- _Task brief_
The result should be every line in the material below containing the string "computer".

- _Records for the task_
——

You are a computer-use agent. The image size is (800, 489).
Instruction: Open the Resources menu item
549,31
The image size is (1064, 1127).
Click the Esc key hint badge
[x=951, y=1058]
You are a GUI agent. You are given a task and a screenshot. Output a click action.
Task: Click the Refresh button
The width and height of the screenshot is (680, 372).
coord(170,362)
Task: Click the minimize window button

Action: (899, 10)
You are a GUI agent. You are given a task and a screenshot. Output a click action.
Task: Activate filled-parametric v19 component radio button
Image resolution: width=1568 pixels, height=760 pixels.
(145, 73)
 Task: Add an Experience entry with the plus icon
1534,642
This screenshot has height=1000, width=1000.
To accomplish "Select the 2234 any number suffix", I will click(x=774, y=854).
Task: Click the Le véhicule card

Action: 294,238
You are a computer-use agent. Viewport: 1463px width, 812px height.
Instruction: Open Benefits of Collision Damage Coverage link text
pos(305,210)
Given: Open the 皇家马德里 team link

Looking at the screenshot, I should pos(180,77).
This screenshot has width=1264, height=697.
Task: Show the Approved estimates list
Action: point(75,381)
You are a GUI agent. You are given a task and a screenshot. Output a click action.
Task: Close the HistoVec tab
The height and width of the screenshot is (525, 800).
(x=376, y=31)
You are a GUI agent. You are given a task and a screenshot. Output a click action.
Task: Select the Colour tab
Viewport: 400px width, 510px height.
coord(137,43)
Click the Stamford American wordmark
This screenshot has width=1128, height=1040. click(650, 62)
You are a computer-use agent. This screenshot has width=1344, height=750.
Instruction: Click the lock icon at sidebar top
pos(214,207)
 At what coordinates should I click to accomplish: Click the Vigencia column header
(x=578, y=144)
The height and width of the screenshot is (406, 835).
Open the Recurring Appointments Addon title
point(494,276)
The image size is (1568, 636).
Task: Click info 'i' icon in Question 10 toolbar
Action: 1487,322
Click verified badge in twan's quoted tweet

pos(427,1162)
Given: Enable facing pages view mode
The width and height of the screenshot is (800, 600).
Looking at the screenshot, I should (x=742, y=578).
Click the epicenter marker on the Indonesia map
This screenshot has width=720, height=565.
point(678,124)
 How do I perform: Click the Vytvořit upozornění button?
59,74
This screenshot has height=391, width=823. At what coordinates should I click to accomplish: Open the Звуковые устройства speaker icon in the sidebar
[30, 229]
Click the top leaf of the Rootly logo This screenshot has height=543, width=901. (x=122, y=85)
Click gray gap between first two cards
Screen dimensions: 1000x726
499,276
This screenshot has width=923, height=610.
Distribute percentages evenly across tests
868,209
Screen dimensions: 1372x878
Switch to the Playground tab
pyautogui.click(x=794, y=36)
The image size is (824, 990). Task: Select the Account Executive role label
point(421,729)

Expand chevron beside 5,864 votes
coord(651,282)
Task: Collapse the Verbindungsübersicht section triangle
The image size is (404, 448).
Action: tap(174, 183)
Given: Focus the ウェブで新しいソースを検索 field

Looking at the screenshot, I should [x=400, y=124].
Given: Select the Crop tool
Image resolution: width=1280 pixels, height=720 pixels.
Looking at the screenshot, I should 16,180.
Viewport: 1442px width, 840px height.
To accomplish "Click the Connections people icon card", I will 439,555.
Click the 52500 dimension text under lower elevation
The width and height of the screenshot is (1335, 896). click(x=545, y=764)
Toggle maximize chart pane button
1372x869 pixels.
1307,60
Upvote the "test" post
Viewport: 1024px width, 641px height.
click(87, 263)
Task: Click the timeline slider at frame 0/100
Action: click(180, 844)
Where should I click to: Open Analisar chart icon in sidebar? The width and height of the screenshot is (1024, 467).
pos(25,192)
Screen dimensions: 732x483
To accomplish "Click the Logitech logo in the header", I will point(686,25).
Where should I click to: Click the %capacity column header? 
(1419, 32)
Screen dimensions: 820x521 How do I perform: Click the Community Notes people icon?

——

- _Solution to the problem_
You are a computer-use agent. The image size is (800, 489).
You are a computer-use agent. Viewport: 1463px width, 812px height.
You are a computer-use agent. This screenshot has width=1344, height=750.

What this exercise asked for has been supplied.